+++ Material provided

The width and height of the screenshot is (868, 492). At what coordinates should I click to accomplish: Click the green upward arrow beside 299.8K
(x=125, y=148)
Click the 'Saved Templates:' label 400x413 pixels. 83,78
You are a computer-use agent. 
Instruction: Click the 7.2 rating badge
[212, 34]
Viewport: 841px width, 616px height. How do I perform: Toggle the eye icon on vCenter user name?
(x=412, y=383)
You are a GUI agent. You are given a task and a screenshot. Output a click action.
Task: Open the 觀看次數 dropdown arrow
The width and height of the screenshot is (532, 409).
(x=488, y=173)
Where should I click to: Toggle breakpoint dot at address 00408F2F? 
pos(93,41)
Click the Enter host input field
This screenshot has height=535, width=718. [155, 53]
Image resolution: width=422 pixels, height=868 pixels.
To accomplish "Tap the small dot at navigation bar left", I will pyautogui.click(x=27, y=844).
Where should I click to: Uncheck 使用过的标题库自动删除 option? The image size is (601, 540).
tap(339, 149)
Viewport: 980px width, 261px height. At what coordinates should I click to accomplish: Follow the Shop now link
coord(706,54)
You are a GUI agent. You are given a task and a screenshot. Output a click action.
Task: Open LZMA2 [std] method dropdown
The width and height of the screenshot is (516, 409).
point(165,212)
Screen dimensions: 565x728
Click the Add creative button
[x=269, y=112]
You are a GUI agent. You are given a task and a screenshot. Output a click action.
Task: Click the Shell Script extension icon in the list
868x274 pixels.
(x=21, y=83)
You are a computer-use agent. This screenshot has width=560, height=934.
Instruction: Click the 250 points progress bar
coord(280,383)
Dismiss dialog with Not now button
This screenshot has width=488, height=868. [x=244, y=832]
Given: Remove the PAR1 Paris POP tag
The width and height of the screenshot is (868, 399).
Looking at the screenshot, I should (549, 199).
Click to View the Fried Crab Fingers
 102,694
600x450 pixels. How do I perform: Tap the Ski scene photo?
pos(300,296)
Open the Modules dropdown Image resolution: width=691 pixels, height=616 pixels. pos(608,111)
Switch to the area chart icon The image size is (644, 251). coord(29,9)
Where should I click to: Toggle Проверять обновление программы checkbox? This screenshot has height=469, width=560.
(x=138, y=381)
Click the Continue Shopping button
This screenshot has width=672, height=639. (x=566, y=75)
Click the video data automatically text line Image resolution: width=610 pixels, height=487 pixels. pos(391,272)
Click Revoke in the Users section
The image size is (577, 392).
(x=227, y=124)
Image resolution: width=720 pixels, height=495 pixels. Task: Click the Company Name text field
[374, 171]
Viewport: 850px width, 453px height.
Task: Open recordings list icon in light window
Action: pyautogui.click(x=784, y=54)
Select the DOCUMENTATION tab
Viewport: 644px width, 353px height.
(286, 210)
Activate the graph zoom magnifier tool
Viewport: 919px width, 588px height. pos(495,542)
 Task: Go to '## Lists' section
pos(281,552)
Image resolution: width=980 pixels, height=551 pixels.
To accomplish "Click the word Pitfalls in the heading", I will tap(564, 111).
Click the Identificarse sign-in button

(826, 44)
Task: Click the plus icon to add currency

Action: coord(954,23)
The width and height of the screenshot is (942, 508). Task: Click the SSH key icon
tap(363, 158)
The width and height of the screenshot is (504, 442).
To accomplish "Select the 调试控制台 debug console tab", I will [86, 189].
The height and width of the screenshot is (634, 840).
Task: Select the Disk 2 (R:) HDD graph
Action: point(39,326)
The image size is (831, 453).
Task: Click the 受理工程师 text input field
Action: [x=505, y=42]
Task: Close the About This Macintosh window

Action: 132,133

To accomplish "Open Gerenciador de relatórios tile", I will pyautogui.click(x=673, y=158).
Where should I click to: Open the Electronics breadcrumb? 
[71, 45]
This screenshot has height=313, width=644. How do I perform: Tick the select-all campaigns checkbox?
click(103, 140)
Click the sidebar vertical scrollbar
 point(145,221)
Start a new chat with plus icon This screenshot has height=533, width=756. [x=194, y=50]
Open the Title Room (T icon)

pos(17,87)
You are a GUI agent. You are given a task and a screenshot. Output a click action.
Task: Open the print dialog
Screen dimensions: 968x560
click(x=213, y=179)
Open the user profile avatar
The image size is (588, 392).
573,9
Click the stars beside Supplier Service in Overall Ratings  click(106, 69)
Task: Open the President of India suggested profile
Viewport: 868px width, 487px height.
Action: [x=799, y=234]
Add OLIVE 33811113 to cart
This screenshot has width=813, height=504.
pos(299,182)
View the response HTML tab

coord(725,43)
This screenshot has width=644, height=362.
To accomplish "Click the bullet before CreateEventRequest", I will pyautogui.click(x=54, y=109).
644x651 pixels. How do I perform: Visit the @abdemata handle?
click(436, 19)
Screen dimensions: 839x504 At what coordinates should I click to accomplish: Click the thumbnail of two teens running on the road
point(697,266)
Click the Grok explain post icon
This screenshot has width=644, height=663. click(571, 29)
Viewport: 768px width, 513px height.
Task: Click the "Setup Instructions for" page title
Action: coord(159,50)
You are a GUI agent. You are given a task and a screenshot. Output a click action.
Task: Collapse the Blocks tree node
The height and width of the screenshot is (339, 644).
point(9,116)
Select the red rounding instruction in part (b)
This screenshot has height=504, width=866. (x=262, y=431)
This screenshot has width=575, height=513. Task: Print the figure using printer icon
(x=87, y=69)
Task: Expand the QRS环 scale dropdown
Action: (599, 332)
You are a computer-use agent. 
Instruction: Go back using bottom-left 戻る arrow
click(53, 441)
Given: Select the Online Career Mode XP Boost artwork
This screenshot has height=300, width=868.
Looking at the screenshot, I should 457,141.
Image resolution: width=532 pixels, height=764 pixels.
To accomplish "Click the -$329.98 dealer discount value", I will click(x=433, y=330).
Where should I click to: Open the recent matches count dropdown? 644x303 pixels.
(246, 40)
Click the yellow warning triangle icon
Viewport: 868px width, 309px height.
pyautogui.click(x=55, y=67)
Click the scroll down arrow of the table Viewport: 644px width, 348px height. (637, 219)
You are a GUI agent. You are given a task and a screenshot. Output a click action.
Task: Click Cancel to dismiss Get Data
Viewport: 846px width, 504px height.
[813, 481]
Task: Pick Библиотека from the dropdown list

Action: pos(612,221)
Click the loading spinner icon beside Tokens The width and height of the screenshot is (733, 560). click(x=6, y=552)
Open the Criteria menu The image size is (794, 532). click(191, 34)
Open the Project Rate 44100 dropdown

++++++

Exercise details:
Exactly as shown, give every record again.

Exercise output:
The width and height of the screenshot is (868, 492). At what coordinates should I click to accomplish: Click the green upward arrow beside 299.8K
(x=125, y=148)
Click the 'Saved Templates:' label 400x413 pixels. 83,78
You are a computer-use agent. 
Instruction: Click the 7.2 rating badge
[212, 34]
Viewport: 841px width, 616px height. How do I perform: Toggle the eye icon on vCenter user name?
(x=412, y=383)
You are a GUI agent. You are given a task and a screenshot. Output a click action.
Task: Open the 觀看次數 dropdown arrow
The width and height of the screenshot is (532, 409).
(x=488, y=173)
Where should I click to: Toggle breakpoint dot at address 00408F2F? 
pos(93,41)
Click the Enter host input field
This screenshot has height=535, width=718. [155, 53]
Image resolution: width=422 pixels, height=868 pixels.
To accomplish "Tap the small dot at navigation bar left", I will pyautogui.click(x=27, y=844).
Where should I click to: Uncheck 使用过的标题库自动删除 option? The image size is (601, 540).
tap(339, 149)
Viewport: 980px width, 261px height. At what coordinates should I click to accomplish: Follow the Shop now link
coord(706,54)
You are a GUI agent. You are given a task and a screenshot. Output a click action.
Task: Open LZMA2 [std] method dropdown
The width and height of the screenshot is (516, 409).
point(165,212)
Screen dimensions: 565x728
Click the Add creative button
[x=269, y=112]
You are a GUI agent. You are given a task and a screenshot. Output a click action.
Task: Click the Shell Script extension icon in the list
868x274 pixels.
(x=21, y=83)
You are a computer-use agent. This screenshot has width=560, height=934.
Instruction: Click the 250 points progress bar
coord(280,383)
Dismiss dialog with Not now button
This screenshot has width=488, height=868. [x=244, y=832]
Given: Remove the PAR1 Paris POP tag
The width and height of the screenshot is (868, 399).
Looking at the screenshot, I should (549, 199).
Click to View the Fried Crab Fingers
 102,694
600x450 pixels. How do I perform: Tap the Ski scene photo?
pos(300,296)
Open the Modules dropdown Image resolution: width=691 pixels, height=616 pixels. pos(608,111)
Switch to the area chart icon The image size is (644, 251). coord(29,9)
Where should I click to: Toggle Проверять обновление программы checkbox? This screenshot has height=469, width=560.
(x=138, y=381)
Click the Continue Shopping button
This screenshot has width=672, height=639. (x=566, y=75)
Click the video data automatically text line Image resolution: width=610 pixels, height=487 pixels. pos(391,272)
Click Revoke in the Users section
The image size is (577, 392).
(x=227, y=124)
Image resolution: width=720 pixels, height=495 pixels. Task: Click the Company Name text field
[374, 171]
Viewport: 850px width, 453px height.
Task: Open recordings list icon in light window
Action: pyautogui.click(x=784, y=54)
Select the DOCUMENTATION tab
Viewport: 644px width, 353px height.
(286, 210)
Activate the graph zoom magnifier tool
Viewport: 919px width, 588px height. pos(495,542)
 Task: Go to '## Lists' section
pos(281,552)
Image resolution: width=980 pixels, height=551 pixels.
To accomplish "Click the word Pitfalls in the heading", I will tap(564, 111).
Click the Identificarse sign-in button

(826, 44)
Task: Click the plus icon to add currency

Action: coord(954,23)
The width and height of the screenshot is (942, 508). Task: Click the SSH key icon
tap(363, 158)
The width and height of the screenshot is (504, 442).
To accomplish "Select the 调试控制台 debug console tab", I will [86, 189].
The height and width of the screenshot is (634, 840).
Task: Select the Disk 2 (R:) HDD graph
Action: point(39,326)
The image size is (831, 453).
Task: Click the 受理工程师 text input field
Action: [x=505, y=42]
Task: Close the About This Macintosh window

Action: 132,133

To accomplish "Open Gerenciador de relatórios tile", I will pyautogui.click(x=673, y=158).
Where should I click to: Open the Electronics breadcrumb? 
[71, 45]
This screenshot has height=313, width=644. How do I perform: Tick the select-all campaigns checkbox?
click(103, 140)
Click the sidebar vertical scrollbar
 point(145,221)
Start a new chat with plus icon This screenshot has height=533, width=756. [x=194, y=50]
Open the Title Room (T icon)

pos(17,87)
You are a GUI agent. You are given a task and a screenshot. Output a click action.
Task: Open the print dialog
Screen dimensions: 968x560
click(x=213, y=179)
Open the user profile avatar
The image size is (588, 392).
573,9
Click the stars beside Supplier Service in Overall Ratings  click(106, 69)
Task: Open the President of India suggested profile
Viewport: 868px width, 487px height.
Action: [x=799, y=234]
Add OLIVE 33811113 to cart
This screenshot has width=813, height=504.
pos(299,182)
View the response HTML tab

coord(725,43)
This screenshot has width=644, height=362.
To accomplish "Click the bullet before CreateEventRequest", I will pyautogui.click(x=54, y=109).
644x651 pixels. How do I perform: Visit the @abdemata handle?
click(436, 19)
Screen dimensions: 839x504 At what coordinates should I click to accomplish: Click the thumbnail of two teens running on the road
point(697,266)
Click the Grok explain post icon
This screenshot has width=644, height=663. click(571, 29)
Viewport: 768px width, 513px height.
Task: Click the "Setup Instructions for" page title
Action: coord(159,50)
You are a GUI agent. You are given a task and a screenshot. Output a click action.
Task: Collapse the Blocks tree node
The height and width of the screenshot is (339, 644).
point(9,116)
Select the red rounding instruction in part (b)
This screenshot has height=504, width=866. (x=262, y=431)
This screenshot has width=575, height=513. Task: Print the figure using printer icon
(x=87, y=69)
Task: Expand the QRS环 scale dropdown
Action: (599, 332)
You are a computer-use agent. 
Instruction: Go back using bottom-left 戻る arrow
click(53, 441)
Given: Select the Online Career Mode XP Boost artwork
This screenshot has height=300, width=868.
Looking at the screenshot, I should 457,141.
Image resolution: width=532 pixels, height=764 pixels.
To accomplish "Click the -$329.98 dealer discount value", I will click(x=433, y=330).
Where should I click to: Open the recent matches count dropdown? 644x303 pixels.
(246, 40)
Click the yellow warning triangle icon
Viewport: 868px width, 309px height.
pyautogui.click(x=55, y=67)
Click the scroll down arrow of the table Viewport: 644px width, 348px height. (637, 219)
You are a GUI agent. You are given a task and a screenshot. Output a click action.
Task: Click Cancel to dismiss Get Data
Viewport: 846px width, 504px height.
[813, 481]
Task: Pick Библиотека from the dropdown list

Action: pos(612,221)
Click the loading spinner icon beside Tokens The width and height of the screenshot is (733, 560). click(x=6, y=552)
Open the Criteria menu The image size is (794, 532). click(191, 34)
Open the Project Rate 44100 dropdown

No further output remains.